Scoop the dough into the prepared jelly roll pan. Then, using your fingers, press the dough evenly to the rim of the pan. The dough will be get sticky as you work with it. You can reduce the stickiness by periodically wetting your fingers as you work the dough to fill the pan.
The recipe calls for baking these bars 18 to 20 minutes. However, you should start to check the bars after about 16 minutes of baking. The glory of these bars is in their ultra moist texture. If you bake them too long, they will still taste good but the texture will be more cakey. What you are looking for as the bars bake is light browning around the edges and puffing of the dough. The top of the puffed dough should look kind of shiny. When you see that, you want to take the bars out of the oven, even if they have not been in the oven for 18 minutes. My bars baked for 17 minutes when they reached the shiny puffy stage. The finished, cooled bars were perfectly moist and chewy, exactly what you want.
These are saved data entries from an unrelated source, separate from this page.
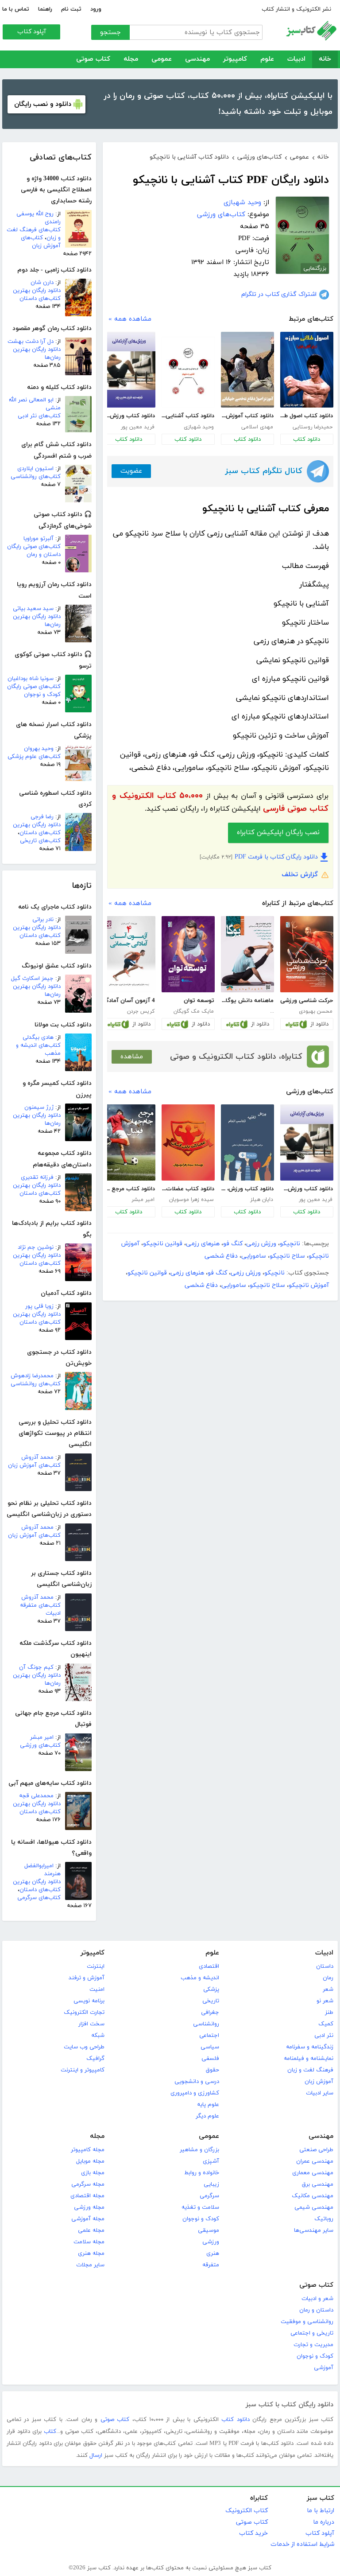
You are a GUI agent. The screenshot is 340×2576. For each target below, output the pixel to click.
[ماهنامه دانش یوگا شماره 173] (247, 954)
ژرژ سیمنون (39, 1107)
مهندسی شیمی (313, 2207)
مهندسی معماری (312, 2173)
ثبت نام (71, 9)
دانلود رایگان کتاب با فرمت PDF (276, 857)
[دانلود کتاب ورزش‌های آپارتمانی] (128, 370)
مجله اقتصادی (87, 2196)
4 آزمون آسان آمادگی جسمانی (128, 1001)
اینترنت (95, 1966)
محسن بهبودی (315, 1011)
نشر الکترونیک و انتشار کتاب (296, 9)
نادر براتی (43, 920)
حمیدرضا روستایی (312, 427)
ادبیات (296, 59)
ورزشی (210, 2242)
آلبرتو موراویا (38, 539)
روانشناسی (206, 2024)
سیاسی (210, 2047)
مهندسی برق (317, 2184)
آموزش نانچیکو (309, 1285)
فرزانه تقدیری (37, 1177)
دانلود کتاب (306, 439)
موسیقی (208, 2230)
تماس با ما (15, 9)
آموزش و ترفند (86, 1978)
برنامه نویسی (88, 2001)
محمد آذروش (37, 1457)
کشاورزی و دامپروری (194, 2093)
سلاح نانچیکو (287, 1256)
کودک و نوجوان (200, 2219)
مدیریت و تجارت (313, 2345)
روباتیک (323, 2219)
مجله (131, 59)
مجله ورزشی (89, 2207)
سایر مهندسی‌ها (313, 2230)
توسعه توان (199, 1001)
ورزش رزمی (261, 1243)
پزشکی (211, 1989)
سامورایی (253, 1256)
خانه (325, 59)
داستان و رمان (316, 2310)
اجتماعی (209, 2036)
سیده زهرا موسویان (191, 1199)
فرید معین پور (138, 427)
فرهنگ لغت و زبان (310, 2070)
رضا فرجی (42, 817)
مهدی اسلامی (257, 427)
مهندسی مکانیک (312, 2196)
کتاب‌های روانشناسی (36, 477)
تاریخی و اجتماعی (311, 2333)
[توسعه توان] (188, 954)
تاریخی (210, 2001)
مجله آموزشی (87, 2219)
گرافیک (95, 2059)
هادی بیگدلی (38, 1037)
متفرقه (210, 2265)
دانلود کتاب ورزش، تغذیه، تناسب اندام (247, 1189)
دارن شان (42, 283)
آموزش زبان (319, 2082)
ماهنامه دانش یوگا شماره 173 (247, 1001)
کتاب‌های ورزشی (40, 1745)
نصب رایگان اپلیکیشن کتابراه (278, 832)
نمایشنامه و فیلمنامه (308, 2059)
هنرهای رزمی (203, 1243)
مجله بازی (92, 2173)
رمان (328, 1978)
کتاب (50, 2432)
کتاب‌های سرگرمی (39, 1898)
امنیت (96, 1989)
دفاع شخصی (221, 1256)
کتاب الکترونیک (246, 2510)
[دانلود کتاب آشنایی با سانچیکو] (188, 372)
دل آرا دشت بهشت (31, 342)
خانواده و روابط (201, 2173)
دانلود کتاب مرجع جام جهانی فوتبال (128, 1189)
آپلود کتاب (31, 31)
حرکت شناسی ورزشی (306, 1001)
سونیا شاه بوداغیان (31, 679)
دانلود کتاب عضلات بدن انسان (188, 1189)
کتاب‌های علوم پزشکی (34, 757)
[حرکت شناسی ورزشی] (306, 954)
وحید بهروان (39, 749)
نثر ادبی (323, 2036)
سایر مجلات (90, 2265)
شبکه (97, 2036)
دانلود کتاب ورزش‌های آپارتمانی (128, 416)
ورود (95, 9)
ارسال (95, 2455)
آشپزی (211, 2161)
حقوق (212, 2070)
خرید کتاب (253, 2533)
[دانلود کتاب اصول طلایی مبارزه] (306, 370)
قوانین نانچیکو (162, 1243)
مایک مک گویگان (194, 1011)
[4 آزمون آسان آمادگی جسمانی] (128, 954)
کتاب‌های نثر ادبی (39, 416)
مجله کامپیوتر (87, 2150)
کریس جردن (141, 1011)
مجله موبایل (90, 2161)
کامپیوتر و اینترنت (82, 2070)
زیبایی (211, 2184)
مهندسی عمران (314, 2161)
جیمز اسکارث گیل (32, 979)
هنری (212, 2253)
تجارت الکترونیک (84, 2013)
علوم (267, 59)
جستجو (110, 32)
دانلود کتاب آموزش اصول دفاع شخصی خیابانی (247, 416)
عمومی (161, 59)
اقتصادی (209, 1966)
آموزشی (323, 2368)
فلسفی (210, 2059)
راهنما (45, 9)
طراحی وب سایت (84, 2047)
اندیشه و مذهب (200, 1978)
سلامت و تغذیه (200, 2207)
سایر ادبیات (319, 2093)
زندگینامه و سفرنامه (309, 2047)
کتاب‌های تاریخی (40, 841)
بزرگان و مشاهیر (199, 2150)
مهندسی (197, 59)
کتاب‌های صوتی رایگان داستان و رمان (34, 551)
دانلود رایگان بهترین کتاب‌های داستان (37, 295)
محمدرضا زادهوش (32, 1376)
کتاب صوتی (93, 59)
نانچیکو (290, 1243)
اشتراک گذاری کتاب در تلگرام (279, 294)
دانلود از (319, 1024)
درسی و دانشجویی (196, 2082)
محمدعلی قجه (36, 1796)
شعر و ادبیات (317, 2299)
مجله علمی (91, 2230)
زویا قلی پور (39, 1306)
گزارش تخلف (300, 874)
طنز (329, 2013)
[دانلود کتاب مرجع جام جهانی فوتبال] (128, 1142)
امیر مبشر (42, 1737)
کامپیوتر (235, 59)
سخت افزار (91, 2024)
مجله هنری (91, 2253)
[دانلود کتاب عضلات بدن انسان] (188, 1142)
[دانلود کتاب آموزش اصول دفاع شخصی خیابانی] (247, 370)
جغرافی (210, 2013)
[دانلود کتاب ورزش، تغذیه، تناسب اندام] (247, 1142)
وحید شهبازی (242, 202)
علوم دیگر (207, 2116)
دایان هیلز (261, 1199)
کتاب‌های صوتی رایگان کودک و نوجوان (34, 691)
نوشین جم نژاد (36, 1247)
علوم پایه (208, 2105)
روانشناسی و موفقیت (307, 2322)
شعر (328, 1989)
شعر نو (325, 2001)
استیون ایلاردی (35, 469)
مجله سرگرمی (87, 2184)
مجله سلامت (88, 2242)
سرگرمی (209, 2196)
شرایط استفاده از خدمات (302, 2544)
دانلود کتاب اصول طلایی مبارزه (306, 416)
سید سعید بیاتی (33, 609)
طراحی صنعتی (316, 2150)
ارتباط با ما (320, 2510)
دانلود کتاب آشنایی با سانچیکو (188, 416)
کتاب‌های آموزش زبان (41, 242)
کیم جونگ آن (36, 1667)
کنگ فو (233, 1243)
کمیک (325, 2024)
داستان (324, 1966)
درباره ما (323, 2522)
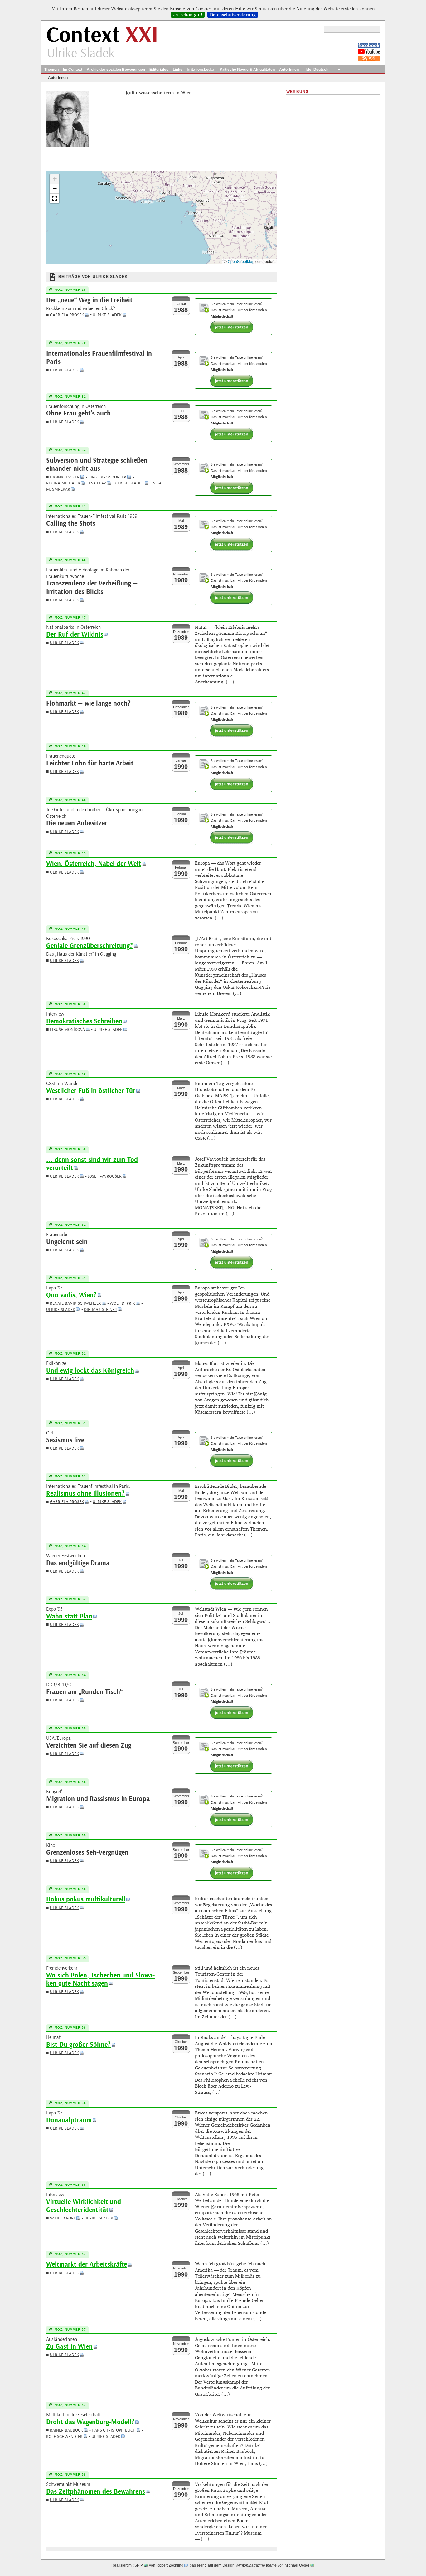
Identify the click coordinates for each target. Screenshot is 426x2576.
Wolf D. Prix (122, 1303)
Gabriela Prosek (67, 315)
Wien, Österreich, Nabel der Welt (93, 863)
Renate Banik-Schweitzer (75, 1303)
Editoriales (158, 69)
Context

After the bars have cooled completely, make a glaze of confectioner's sugar and milk. Brush or drizzle the glaze on the bars. I then scatter about 1/2 cup of crystallized ginger on top of the bars. Did I mention that I love this stuff?
And there you have it - hermit bars. Yum! Let me mention one other thing about these bars. The flavor and texture improve the longer the bars are allowed to mature. So, if you can, you should make these bars a couple of days before you intend to serve them. Store them air tight. Don't worry, they won't go stale. I promise, when you serve the hermit bars, they will blow the socks off your guests!